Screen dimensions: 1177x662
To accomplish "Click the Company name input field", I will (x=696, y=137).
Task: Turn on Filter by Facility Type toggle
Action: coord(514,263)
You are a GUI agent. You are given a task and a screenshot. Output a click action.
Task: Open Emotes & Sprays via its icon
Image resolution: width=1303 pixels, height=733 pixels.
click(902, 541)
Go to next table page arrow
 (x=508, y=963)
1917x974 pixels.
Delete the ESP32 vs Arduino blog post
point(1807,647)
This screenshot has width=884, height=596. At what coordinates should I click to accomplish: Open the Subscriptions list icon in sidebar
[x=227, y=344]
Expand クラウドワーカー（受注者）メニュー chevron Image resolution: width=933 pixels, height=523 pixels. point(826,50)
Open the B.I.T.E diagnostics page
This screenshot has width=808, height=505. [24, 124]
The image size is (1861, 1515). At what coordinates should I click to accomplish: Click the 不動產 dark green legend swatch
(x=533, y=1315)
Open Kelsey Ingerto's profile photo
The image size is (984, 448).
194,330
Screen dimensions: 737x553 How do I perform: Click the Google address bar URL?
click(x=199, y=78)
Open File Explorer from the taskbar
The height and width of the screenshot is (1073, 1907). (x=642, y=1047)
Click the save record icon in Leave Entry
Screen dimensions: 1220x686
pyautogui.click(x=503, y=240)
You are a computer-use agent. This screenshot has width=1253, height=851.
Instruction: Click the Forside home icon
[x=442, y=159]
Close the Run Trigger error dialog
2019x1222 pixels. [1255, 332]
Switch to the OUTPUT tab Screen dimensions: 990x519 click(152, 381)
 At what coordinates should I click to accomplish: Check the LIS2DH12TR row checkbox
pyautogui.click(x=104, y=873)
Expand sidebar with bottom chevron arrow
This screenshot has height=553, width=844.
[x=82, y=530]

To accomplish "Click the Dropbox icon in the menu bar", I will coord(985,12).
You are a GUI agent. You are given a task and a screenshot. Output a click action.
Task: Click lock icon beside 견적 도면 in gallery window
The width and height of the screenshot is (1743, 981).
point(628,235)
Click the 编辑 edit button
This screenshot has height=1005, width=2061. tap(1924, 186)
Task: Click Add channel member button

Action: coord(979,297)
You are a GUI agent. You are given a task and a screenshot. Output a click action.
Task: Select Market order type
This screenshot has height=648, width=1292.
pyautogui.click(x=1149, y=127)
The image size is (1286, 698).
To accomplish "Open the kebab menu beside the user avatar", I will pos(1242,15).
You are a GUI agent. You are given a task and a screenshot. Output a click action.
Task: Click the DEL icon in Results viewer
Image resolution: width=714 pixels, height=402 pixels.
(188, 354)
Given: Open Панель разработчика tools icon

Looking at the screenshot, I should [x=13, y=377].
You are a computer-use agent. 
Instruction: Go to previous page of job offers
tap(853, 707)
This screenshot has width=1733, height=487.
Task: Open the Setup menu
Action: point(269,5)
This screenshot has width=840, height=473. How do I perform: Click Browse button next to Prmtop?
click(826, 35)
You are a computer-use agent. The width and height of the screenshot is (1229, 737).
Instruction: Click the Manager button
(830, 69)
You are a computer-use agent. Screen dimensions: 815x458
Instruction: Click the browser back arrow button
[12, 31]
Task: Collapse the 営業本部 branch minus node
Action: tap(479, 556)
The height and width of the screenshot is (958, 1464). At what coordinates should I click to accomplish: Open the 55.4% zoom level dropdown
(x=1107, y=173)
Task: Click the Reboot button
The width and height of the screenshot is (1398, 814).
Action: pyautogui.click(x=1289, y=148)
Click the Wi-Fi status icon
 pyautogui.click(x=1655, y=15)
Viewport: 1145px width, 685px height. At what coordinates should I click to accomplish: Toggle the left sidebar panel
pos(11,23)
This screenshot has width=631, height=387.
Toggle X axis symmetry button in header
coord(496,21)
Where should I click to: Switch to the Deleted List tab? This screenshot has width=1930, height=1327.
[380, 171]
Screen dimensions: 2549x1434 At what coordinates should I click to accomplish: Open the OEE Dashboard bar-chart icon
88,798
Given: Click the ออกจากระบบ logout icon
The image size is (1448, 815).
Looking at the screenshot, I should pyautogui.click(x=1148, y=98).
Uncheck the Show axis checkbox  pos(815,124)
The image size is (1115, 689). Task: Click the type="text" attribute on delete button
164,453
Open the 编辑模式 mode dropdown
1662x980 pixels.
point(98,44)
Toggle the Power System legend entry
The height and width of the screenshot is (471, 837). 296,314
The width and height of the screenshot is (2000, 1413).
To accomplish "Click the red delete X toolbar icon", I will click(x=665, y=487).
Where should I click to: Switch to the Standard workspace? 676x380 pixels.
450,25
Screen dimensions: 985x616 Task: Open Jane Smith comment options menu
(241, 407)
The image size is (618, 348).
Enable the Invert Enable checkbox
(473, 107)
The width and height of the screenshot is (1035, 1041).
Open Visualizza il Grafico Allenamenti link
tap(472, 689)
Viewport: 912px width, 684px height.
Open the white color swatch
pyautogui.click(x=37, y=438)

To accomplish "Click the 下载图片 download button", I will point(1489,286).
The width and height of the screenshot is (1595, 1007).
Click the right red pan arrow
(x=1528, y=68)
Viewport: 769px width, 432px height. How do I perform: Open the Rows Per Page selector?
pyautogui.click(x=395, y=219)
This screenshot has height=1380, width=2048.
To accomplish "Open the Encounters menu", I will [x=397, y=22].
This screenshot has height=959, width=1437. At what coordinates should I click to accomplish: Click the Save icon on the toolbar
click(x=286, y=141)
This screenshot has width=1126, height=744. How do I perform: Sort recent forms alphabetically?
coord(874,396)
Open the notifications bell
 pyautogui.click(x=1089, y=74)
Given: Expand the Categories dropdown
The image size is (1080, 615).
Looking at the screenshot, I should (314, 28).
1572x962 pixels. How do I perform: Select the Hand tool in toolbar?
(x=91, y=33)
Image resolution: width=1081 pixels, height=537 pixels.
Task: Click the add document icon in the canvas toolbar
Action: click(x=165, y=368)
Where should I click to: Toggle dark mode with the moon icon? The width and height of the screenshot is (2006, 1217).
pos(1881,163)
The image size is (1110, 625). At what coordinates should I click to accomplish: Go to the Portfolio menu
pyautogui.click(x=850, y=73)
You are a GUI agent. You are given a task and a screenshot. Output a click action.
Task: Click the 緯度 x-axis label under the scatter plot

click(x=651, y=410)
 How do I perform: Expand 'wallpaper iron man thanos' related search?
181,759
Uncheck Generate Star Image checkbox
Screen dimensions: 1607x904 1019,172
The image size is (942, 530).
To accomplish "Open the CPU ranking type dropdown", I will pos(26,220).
----------------
→ Work request
Go through the data, and copy each line in which the word "computer" appears.

→ Response
You are a computer-use agent. This screenshot has width=1253, height=851.
You are a computer-use agent. 
You are a computer-use agent. The width and height of the screenshot is (1229, 737).
You are a computer-use agent. Screen dimensions: 815x458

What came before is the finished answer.